Becina Ganther is an atheist lesbian Harvard University sophomore who hates God, men and heterosexuality, not necessarily in that order. A few months after her arrival on campus, Ms. Ganther joined the Harvard Crimson, not as a lowly reporter, but as a board member and columnist. Her first column made clear that Ms. Ganther has no interest in males, and her second column was an attack on “heteronormativity.”
Ms. Ganther hates heterosexuality so much she fears she doesn’t look “queer enough” and other people might assume she’s straight. In celebrating same-sex marriage, she denounced heterosexual marriage:
Unpacking the institution of marriage reveals its roots in heteronormativity and sexism. The history of marriage includes traditions of women being passed around like property from their fathers to husbands. Even seemingly sweet gestures, like the groom asking the bride’s father for her hand in marriage or the father walking the bride down the aisle while the groom stands alone and independent, all reinforce women’s dependence on men while men remain independent and authoritative. . . .
[T]he marriage traditions that we grew up with and still see today covertly and overtly reinforce strict binary gender norms in heterosexual relationships.
Heterosexuality is wrong, according to Ms.
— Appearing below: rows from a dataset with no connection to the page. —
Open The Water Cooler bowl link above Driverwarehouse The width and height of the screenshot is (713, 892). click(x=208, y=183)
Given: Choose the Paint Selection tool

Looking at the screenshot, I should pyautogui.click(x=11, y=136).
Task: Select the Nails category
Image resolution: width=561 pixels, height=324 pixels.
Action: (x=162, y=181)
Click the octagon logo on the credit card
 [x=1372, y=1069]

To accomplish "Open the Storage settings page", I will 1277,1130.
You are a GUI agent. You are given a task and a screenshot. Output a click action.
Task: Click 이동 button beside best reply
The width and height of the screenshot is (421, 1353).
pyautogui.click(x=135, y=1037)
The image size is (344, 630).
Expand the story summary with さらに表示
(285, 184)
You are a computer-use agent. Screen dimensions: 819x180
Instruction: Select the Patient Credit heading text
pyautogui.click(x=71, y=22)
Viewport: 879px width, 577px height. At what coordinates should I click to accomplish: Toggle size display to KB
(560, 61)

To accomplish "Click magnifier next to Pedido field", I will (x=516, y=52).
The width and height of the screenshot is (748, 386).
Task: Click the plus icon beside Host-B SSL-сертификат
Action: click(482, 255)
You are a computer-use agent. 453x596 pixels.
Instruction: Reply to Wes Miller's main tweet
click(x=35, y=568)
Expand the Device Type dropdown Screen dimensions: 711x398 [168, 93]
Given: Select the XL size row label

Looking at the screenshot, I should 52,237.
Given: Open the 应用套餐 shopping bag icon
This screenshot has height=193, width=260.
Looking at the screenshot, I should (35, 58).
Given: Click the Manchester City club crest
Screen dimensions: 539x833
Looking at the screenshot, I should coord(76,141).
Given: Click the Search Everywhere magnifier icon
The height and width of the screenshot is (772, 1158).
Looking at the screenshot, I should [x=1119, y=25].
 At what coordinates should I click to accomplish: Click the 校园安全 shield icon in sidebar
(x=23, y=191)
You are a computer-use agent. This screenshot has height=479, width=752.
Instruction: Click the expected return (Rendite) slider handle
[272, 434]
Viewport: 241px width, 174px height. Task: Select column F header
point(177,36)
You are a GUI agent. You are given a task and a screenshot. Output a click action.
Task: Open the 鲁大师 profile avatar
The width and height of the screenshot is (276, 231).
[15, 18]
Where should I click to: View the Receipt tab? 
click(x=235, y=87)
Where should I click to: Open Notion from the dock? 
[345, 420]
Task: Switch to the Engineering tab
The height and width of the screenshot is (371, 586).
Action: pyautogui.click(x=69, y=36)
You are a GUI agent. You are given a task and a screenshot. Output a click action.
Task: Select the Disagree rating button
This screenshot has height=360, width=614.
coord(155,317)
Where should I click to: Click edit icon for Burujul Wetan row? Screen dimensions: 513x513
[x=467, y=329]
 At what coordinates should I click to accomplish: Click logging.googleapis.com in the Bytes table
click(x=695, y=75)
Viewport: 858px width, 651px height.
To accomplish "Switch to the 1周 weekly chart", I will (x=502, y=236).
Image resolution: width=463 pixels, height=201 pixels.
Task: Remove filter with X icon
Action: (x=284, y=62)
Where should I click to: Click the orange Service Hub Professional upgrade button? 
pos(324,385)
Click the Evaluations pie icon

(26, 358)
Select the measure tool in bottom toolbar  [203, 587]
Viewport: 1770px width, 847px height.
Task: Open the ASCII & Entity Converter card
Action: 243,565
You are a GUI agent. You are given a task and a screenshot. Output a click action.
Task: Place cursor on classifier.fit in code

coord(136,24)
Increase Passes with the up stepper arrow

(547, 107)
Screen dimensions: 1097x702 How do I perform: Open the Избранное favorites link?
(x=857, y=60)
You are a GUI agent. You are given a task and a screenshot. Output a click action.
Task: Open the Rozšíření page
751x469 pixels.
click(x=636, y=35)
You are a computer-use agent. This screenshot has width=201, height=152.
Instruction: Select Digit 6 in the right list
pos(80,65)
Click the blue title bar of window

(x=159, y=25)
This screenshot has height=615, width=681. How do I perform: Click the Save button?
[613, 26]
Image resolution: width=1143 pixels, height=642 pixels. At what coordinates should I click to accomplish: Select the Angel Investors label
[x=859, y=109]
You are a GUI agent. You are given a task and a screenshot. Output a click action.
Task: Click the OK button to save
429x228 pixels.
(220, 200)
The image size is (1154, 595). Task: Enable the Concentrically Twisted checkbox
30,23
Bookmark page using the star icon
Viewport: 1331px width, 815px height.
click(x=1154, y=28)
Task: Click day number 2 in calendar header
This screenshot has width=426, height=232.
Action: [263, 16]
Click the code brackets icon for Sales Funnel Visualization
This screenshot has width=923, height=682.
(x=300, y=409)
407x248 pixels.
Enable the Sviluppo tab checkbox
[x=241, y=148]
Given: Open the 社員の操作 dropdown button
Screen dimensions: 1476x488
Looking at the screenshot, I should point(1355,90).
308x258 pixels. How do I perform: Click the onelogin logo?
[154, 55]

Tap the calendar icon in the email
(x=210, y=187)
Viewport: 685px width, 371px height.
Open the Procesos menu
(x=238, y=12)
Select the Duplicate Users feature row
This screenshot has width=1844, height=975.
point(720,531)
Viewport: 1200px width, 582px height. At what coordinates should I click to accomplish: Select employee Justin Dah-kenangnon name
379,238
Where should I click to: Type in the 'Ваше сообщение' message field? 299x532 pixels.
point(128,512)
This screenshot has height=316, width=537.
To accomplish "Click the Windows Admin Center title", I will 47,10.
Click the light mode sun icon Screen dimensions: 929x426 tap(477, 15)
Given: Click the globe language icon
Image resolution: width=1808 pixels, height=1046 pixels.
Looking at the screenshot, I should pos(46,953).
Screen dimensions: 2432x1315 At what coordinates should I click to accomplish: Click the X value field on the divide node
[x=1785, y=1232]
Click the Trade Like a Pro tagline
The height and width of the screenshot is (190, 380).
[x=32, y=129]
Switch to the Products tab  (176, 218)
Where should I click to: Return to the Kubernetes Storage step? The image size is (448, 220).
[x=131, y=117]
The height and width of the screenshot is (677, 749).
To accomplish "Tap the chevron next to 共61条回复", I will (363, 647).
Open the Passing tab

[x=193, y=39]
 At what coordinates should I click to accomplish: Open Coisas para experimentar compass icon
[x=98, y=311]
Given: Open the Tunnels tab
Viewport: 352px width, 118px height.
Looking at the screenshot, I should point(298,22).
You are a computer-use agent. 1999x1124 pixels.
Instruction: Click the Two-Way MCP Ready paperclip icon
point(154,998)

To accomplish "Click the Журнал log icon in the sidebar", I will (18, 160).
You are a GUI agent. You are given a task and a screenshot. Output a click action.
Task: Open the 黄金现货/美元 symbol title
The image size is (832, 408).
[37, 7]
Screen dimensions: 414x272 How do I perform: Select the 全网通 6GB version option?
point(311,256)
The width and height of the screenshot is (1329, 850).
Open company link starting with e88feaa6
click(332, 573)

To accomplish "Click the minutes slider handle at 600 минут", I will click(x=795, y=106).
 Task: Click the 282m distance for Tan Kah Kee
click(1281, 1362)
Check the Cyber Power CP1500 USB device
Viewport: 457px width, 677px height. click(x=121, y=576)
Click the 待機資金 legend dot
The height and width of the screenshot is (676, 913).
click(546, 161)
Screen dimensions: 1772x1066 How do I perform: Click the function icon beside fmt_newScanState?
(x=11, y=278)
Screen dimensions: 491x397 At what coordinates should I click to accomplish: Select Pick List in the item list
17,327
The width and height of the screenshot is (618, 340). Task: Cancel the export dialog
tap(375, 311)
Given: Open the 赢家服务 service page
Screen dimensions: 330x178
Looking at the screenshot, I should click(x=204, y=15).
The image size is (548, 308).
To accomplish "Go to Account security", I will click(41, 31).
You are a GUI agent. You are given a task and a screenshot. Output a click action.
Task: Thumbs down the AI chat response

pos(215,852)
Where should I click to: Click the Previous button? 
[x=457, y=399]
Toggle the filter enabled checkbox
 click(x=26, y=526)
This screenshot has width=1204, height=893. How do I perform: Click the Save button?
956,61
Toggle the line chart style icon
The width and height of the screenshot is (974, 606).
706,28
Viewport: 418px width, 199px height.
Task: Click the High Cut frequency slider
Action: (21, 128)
Ganther, and Harvard’s elevation of her to a prominent role at the Crimson amounts to an official endorsement of that worldview. Just try to imagine the furious controversy that would erupt if the Crimson ever published any writer who directly contradicted Ms. Ganther’s anti-heterosexual rants. Under the regime of political correctness in contemporary academia, homosexuals are exempt from criticism, and advocates of homosexuality are granted carte blanche to heap opprobrium on “straights,” who are effectively prohibited from saying anything in their own defense.
However, let us not pretend that this agenda is targeted equally at allheterosexuals, nor more so than feminism equally demonizes all men. It is the heterosexual white male who is the chosen scapegoat of “intersectional” feminism. No one can be allowed to criticize the promiscuity of heterosexual women, for example, because that would be “slut shaming” and “misogyny,” and criticism of minority males is “racist.” Therefore, it is always and only white heterosexual men who are the direct targets of feminist attack; whatever harm might be suffered by anyone else (e.g., black male students “railroaded by campus sexual assault claims”) is merely collateral damage.
It should surprise no one, given the trajectory of “queer feminism” in recent years, that Ms. Ganther’s two most recent columns (“Cis Queers, We Have a Problem,” Oct. 17, and “When Trans Lives Are Under Attack,”Oct. 31) were devoted to advocating transgender ideology. Many feminists have criticized the transgender cult, but they are fighting a losing battle against the logic of their own radical ideology. Having declared war on “binary gender norms,” to employ Ms. Ganther’s phrase, and having stigmatized heterosexuality as inherently oppressive to women, feminists have incentivized the insanity of transgenderism.
Feminism has followed the path of all radical movements since the French Revolution. Attacks on what Russell Kirk called “ordered liberty”are never undertaken by those devoted to mercy and justice. Radicalism appeals to vengeful spirits of selfishness and malicious envy. Just as Jacobin leaders like Robespierre eventually went to the guillotine, and just as Bolsheviks like Leon Trotsky were annihilated by Stalin, so also will many feminists become victims of their own radicalism.
The great irony is that Becina Ganther is majoring in history at Harvard, where apparently these lessons have been forgotten.